The building blocks, collagen as a supplement

Collagen is the most common protein in our body and makes up most of our body’s structures such as fascia, bone tissue, cartilage, blood vessels, lymph vessels, eyes, skin, nails, and more. There are several different types of collagen, with types I, II, and III being the most common in our body. Type I collagen is the most common and is found in the skeleton, tendons, ligaments, and all types of fascia. Proteins, such as collagen or muscle proteins, are made up of various amino acids. Some of these can be produced by our bodies, while others must be obtained through our daily diet, called essential amino acids. If any of these essential amino acids are missing, the protein cannot be formed. Therefore, it is important to consume the right amino acids to create a specific protein. Different proteins have different amino acid qualities. For example, milk proteins contain different amino acids than collagen. Collagen, compared to muscle proteins, also has a completely different amino acid composition. The different types of collagen, types I, II, and III, have a similar amino acid composition, with type III differing slightly. It is actually the fiber structure and formation that sets them apart.

So, what does this mean? Well, it doesn’t work to eat dairy or meat to produce good collagen, as important amino acids needed to build collagen will be missing! To build collagen, we must eat collagen or gelatin (which is made from collagen). Gelatin is used in many food products, especially candy and baked goods, as a “glue” and texture enhancer. So, we probably consume a lot of gelatin without even realizing it. However, if one wants to eat completely vegetarian, it can become a problem. Possibly, the protein in chickpeas, beans, soybeans, etc. can provide some of the amino acids needed for collagen formation, but if one is a hard trainer or has injuries, it may not be enough. Collagen is an animal protein and the protein collagen is not found in the plant kingdom! However, some amino acids found in collagen may exist in certain plants so that the body can build its collagen from those amino acids.

In the past, when people used to use the whole animal and make their own broth from bones and tendons, they would consume collagen that way. Nowadays, most people eat only the tender cuts of meat without the fascia and tendons. Most people do not make their own bone broth. Unfortunately, our modern diet is often depleted of many essential nutrients! Therefore, it may be a good idea to take collagen supplements daily, especially if you exercise, play sports, or have injuries that need to heal!

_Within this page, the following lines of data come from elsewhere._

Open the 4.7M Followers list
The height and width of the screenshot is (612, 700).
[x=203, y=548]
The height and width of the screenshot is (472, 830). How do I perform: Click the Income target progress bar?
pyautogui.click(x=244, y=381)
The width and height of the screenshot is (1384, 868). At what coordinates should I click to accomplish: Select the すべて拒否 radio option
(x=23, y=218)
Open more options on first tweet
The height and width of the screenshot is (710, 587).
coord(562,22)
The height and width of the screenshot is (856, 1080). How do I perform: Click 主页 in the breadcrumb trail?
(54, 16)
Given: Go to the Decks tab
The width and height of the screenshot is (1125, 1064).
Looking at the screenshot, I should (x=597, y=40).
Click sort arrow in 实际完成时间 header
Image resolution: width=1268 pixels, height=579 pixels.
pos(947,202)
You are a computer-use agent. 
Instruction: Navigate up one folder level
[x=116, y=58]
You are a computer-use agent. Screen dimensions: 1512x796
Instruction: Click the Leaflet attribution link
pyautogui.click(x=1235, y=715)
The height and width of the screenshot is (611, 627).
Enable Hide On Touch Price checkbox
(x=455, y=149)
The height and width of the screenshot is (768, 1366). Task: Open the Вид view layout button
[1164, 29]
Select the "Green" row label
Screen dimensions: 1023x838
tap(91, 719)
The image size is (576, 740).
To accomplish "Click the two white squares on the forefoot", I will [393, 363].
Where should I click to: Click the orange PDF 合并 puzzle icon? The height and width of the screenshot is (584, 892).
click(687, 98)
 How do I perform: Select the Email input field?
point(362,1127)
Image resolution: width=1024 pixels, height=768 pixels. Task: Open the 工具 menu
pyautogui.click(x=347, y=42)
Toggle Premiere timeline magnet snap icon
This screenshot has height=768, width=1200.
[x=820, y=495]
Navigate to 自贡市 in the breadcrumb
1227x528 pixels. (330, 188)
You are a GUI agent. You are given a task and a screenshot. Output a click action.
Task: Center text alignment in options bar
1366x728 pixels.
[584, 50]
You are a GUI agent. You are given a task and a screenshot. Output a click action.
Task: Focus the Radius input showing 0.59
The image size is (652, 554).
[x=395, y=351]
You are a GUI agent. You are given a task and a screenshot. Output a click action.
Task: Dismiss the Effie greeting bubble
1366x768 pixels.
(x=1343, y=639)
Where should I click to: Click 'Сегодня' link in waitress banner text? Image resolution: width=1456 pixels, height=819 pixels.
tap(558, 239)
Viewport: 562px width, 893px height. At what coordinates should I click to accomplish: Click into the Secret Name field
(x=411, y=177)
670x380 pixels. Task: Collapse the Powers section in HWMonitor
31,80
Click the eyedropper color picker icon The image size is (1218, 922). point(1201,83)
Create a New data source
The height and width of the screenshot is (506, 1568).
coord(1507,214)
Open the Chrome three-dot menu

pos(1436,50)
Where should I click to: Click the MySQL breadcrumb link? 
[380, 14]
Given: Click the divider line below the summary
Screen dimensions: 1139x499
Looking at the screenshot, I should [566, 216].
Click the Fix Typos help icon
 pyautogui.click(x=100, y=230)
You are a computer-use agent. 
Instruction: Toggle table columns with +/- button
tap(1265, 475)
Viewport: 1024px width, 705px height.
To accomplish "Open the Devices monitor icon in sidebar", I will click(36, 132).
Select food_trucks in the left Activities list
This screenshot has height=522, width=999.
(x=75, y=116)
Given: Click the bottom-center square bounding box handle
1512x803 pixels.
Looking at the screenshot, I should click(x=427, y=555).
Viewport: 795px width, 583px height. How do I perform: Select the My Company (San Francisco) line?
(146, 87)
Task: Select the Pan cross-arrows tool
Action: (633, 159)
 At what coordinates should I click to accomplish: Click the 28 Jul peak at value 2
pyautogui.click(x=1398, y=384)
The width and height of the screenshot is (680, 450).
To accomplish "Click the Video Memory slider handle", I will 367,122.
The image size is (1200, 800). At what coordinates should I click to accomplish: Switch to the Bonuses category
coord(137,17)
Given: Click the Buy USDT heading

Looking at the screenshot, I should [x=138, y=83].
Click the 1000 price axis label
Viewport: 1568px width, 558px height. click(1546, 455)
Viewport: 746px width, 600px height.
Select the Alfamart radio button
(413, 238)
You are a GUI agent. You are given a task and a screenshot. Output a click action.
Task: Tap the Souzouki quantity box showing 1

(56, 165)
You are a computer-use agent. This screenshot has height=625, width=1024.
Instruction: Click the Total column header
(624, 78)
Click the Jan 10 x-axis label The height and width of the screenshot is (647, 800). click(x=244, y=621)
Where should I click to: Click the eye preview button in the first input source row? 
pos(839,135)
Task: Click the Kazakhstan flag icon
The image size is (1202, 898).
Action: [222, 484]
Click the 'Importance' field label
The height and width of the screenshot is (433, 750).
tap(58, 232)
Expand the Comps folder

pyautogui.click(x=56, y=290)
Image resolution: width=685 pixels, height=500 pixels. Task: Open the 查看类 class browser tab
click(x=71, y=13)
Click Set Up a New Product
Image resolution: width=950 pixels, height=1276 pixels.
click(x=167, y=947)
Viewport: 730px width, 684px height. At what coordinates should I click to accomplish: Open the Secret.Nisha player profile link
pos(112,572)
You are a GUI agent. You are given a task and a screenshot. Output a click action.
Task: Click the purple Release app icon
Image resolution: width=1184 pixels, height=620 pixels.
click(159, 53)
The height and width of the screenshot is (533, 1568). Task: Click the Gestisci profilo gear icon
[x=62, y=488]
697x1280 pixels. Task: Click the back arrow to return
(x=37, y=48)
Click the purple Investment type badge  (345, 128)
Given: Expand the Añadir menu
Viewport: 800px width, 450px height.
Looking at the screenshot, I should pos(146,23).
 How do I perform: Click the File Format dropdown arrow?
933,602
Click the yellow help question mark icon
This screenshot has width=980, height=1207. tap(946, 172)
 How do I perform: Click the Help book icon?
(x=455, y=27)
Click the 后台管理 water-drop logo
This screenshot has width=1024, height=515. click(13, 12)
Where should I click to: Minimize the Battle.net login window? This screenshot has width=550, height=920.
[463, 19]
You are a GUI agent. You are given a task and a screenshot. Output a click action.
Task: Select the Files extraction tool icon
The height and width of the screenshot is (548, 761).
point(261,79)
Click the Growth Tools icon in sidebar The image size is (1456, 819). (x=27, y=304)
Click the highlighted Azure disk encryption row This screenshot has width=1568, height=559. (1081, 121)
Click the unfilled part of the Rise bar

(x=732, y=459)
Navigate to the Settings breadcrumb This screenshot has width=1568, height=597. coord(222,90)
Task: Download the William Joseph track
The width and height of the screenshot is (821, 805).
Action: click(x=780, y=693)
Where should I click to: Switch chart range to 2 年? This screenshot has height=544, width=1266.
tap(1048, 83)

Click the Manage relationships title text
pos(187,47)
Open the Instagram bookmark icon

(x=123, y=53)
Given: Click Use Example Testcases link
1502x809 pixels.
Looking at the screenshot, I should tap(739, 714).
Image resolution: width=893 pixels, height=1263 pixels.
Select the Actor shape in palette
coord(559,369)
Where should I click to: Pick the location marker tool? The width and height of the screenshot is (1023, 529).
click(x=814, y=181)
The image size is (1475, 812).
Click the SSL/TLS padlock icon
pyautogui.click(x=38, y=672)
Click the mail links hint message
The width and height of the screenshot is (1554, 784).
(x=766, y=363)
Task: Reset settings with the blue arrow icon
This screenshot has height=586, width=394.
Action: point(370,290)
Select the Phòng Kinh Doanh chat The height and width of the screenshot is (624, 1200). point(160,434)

New research shows that 15g per day of hydrolyzed gelatin or hydrolyzed collagen has a positive effect. You can get the important amino acids by taking hydrolyzed type I collagen. Cells then produce the type of collagen needed depending on the stress they are exposed to. If you compress a joint with its cartilage, type II collagen is produced. If you stretch a tendon, type I collagen is produced. The important thing is that you have the amino acids, the building blocks, and then the body does the job.

Remember to always add vitamin C along with collagen, but vitamin C should be taken several times a day while collagen is enough to take once or twice a day, preferably before exercise, 30-60 minutes before. Vitamin C is needed to build a strong collagen, see the article on vitamin C.